Jim: Mixed reality is really compelling. Literally placing something you’ve created into the real world and being able to walk around it feels like the future.
Josh: A lot of my work involves playing in physical spaces, and Project Tango's ability to map a real room and blend digital objects with it opens up all kinds of new possibilities for gameplay.
How do you think Project Tango enhances your user’s experience?
Josh: Giving users the ability to engage with digital games the way they would with a physical space is extremely powerful. Interacting with digital objects in a more physical way – looking at them from different angles, tracking their movement, etc. – makes it possible for users to play games much more intuitively, with less fiddling around with camera controls and such.
What is your favorite Project Tango feature?
Jim: Real-time mesh generation and out-of-the-box Unity integration.
Josh: Building a digital model of a physical room in real time is pretty hard to beat.
What was your biggest hurdle getting starting with Project Tango?
Danielle: Having to write our own pathfinding was an unexpected hurdle. We normally rely on Unity and static environments to provide character and npc movements. Since it’s dynamic, you can’t use Project Tango’s area mesh generation with the Unity pathfinding. Instead we had to rely on ray casting against the depth map that the Tango generates and use a modified boids algorithm to control our npcs.
What creative solution did you come up when using Project Tango for your app?

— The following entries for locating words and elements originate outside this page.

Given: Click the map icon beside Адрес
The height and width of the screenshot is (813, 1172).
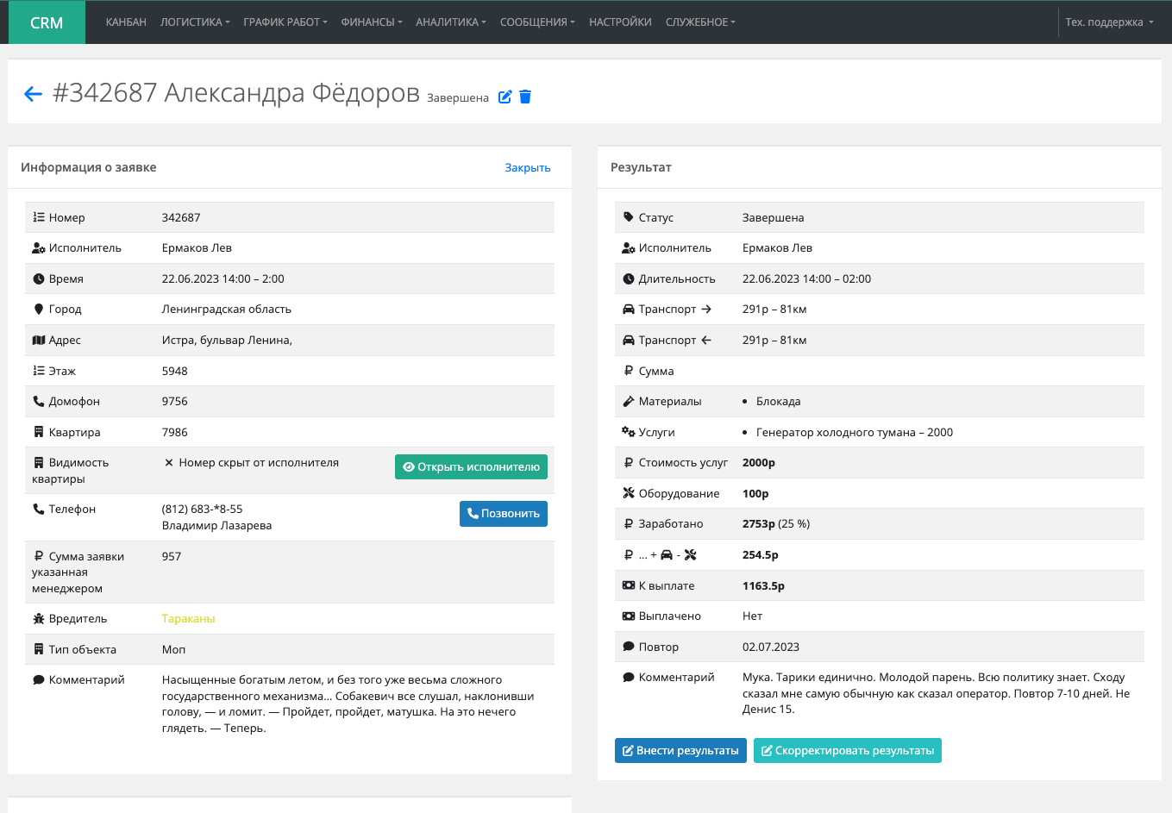Looking at the screenshot, I should tap(38, 340).
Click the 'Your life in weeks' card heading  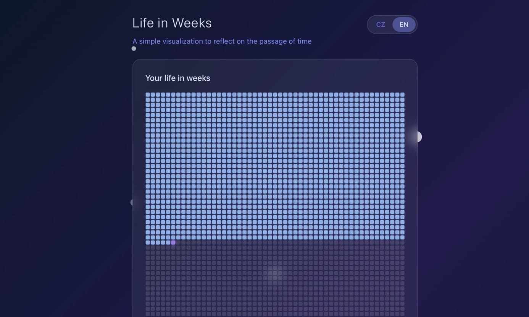point(177,78)
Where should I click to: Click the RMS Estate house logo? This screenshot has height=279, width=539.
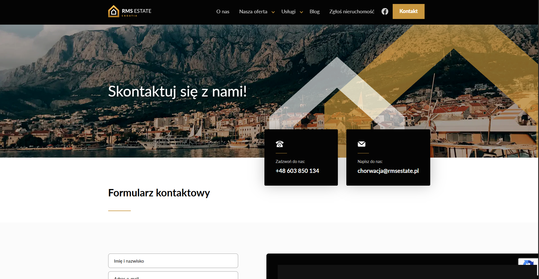(x=114, y=11)
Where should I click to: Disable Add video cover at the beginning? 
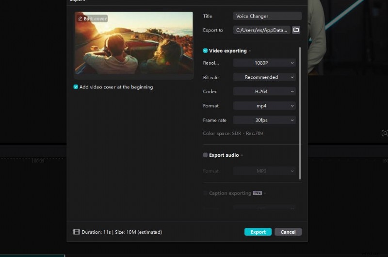tap(76, 87)
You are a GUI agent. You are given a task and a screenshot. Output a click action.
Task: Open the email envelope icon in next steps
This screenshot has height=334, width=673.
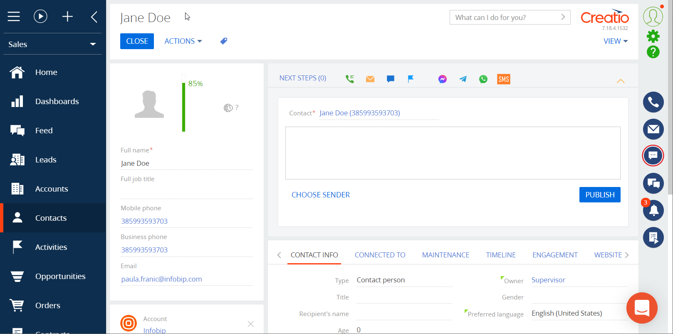[x=370, y=79]
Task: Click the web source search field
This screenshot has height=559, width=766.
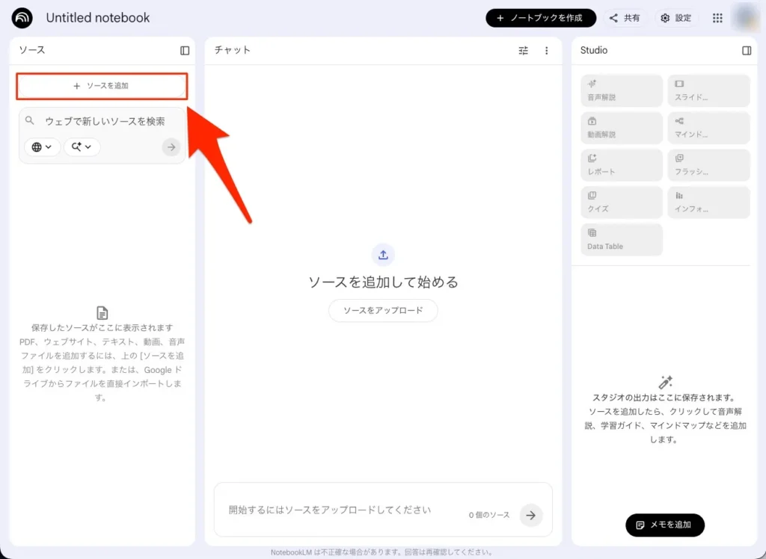Action: [x=105, y=121]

Danielle: We had to come up with a creative solution to what happens with our characters if they move behind a real-world object so we decided to write a glitch shader. It transitions the character from visible to hidden in a believable manner since we can’t partially occlude game objects.
What resources were most helpful for you?
Danielle: The Project Tango developer docs and just reading the Unity integration. There a lot of good information in the source code. Also having Unity experience was really helpful.
What tip would you give a developer who wants to get started with Project Tango
Danielle: Getting the game characters to look like they are part of the environment was tough. It’s definitely harder to make an AR game then a normal game, so be sure to give yourself enough time. That all said, I think there are all sorts of possibilities for AR that you can’t do with a normal game.
Jim: You’ll have to get creative when working with AR. Some things you would do in a normal game don’t make sense in AR.
What are you most excited to see with a the launch of Lenovo’s phone with Project Tango?
Danielle: I’m excited to see the devices in a lot of people’s hands. I think it’s really awesome that I can build a world that’s different than everyday reality and share it with people around the globe.
Jim: The smaller phone form factor opens up more use cases such as Cardboard.
Josh: I want to go to an AR gaming party, where all the partiers bring their Tango-enabled devices to a special location and play crazy games together.